Она невольно обернулась в поисках людей, которым зачем-то понадобилось подслушивать их разговор, но здесь и правда никого не было, кроме них двоих. Только прохладный ветер гулял в пожухшей стелящейся траве и над пустой чашей фонтана.

— Так ты хотел рассказать? — напомнила Лаванда.

— Да, — Феликс, казалось, собирался с мыслями и решался на что-то. Наконец он заговорил. — У нас всё не очень-то хорошо. Это из-за Нонине.

— Из-за чего?

— Софи Нон ине, — повторил он, но, наверно, взгляд Лаванды выдавал, что понятнее ей не стало. — Правительница нашей страны, — и уже совсем удивлённо. — Ты что, не слышала?

— А! — вспомнила Лаванда и закивала. Это имя она, конечно же, слышала то тут, то там. — Да, разумеется, о Нонине я знаю. Но… причём тут она?

— А вот в этом всё и дело. Это я и собирался рассказать.

Софи Нонине пришла к власти около десяти лет назад. Лаванда тогда была совсем ребёнком, а кроме того, ещё не жила в Юмоборске, а значит, едва ли могла это помнить.

К тому времени страну уже много лет возглавлял Эдуард Чексин, несменяемый президент-узурпатор, окончательно в итоге доставший не только протестные массы, но и многих своих сторонников, а кроме того, успевший развязать войну на нескольких окраинах страны сразу. Поэтому все, казалось, вздохнули с облегчением, когда группа подпольщиков во главе с Нонине положила конец власти Чексина и после серии коротких, хоть и кровопролитных восстаний окончательно утвердилась наверху.

Софи стала законным президентом, её поддержали очень многие.

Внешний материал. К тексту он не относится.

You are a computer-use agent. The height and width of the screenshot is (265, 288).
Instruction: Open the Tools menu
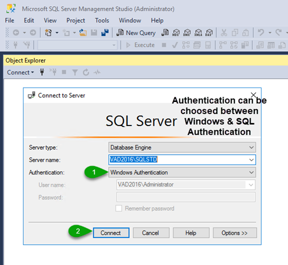tap(102, 20)
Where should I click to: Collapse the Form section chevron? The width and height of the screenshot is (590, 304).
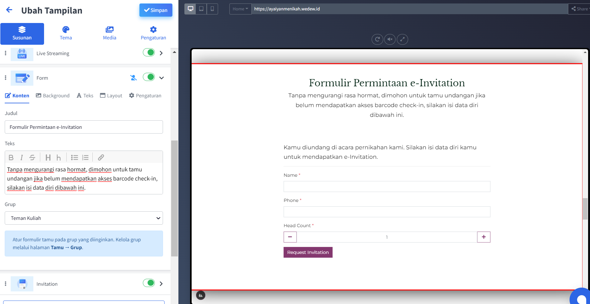tap(161, 78)
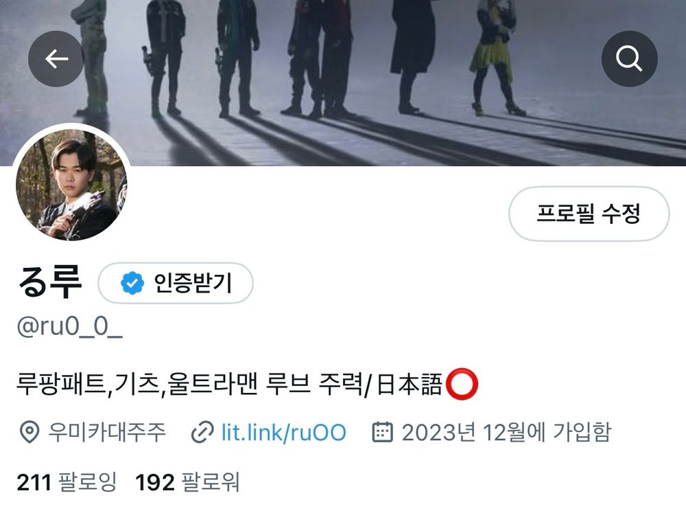The height and width of the screenshot is (511, 686).
Task: Click the location pin icon
Action: click(29, 432)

Казалось, жизнь начала налаживаться. Но…

— Скажи-ка мне, Лав, — прервался Феликс. — До какого момента вы успели пройти историю? «Чёрное время» уже было?

— Это… — Лаванда попыталась вспомнить всю эту запутанную терминологию и связи её со смыслом. — Это когда был тоталитаризм, да?

— Да, демократический тоталитаризм, так называемый. Тогда дальше, ты поймёшь…

…Но только показалось.

Начав со всенародной эйфории и небывалого подъёма страны, Нонине довольно быстро оборотилась другой стороной. Иногда казалось, что это просто реинкарнация Чексина пришла к власти, а никакой Софи Нонине, которая так нравилась всем, никогда и не было.

Первые звоночки раздались, когда спешно были прикрыты только успевшие открыть рты альтернативные газеты и телеканалы.

— Она перевела всё на госуправление, и сейчас все источники завязаны на неё. Кроме тех, что запрещены, разумеется. Так что у нас теперь только хорошие новости, — усмехнулся Феликс.

Дальше — больше. Похоже, для Софи было очень важно, чтобы все преисполнились сознанием величия страны: огромные средства тратились на свежеизобретённые «народные праздники», названия которых даже не сохранялись в памяти, и, без сомнения, эффектные, но явно не самые необходимые населению проекты, вроде подготовки шикарных международных соревнований или недостроенного по сию пору квартала небоскрёбов в Ринордийске. В школах вводились программы углублённого изучения истоков отечественного патриотизма — таково было полное официальное название… В повседневную же жизнь, с которой приходится сталкиваться каждый день, начало возвращаться — сначала осторожно, по краешкам, а потом вполне уверенно — привычное со времён Чексина запустение. Личная идея Нонине — так называемая ГГД, грандиозная дорога на сваях, пересекающая страну с запада на восток — давно застряла где-то на полпути, в междугородьи. Сверкающей лентой тянулась она сквозь вырубки и покосившиеся дома посёлков.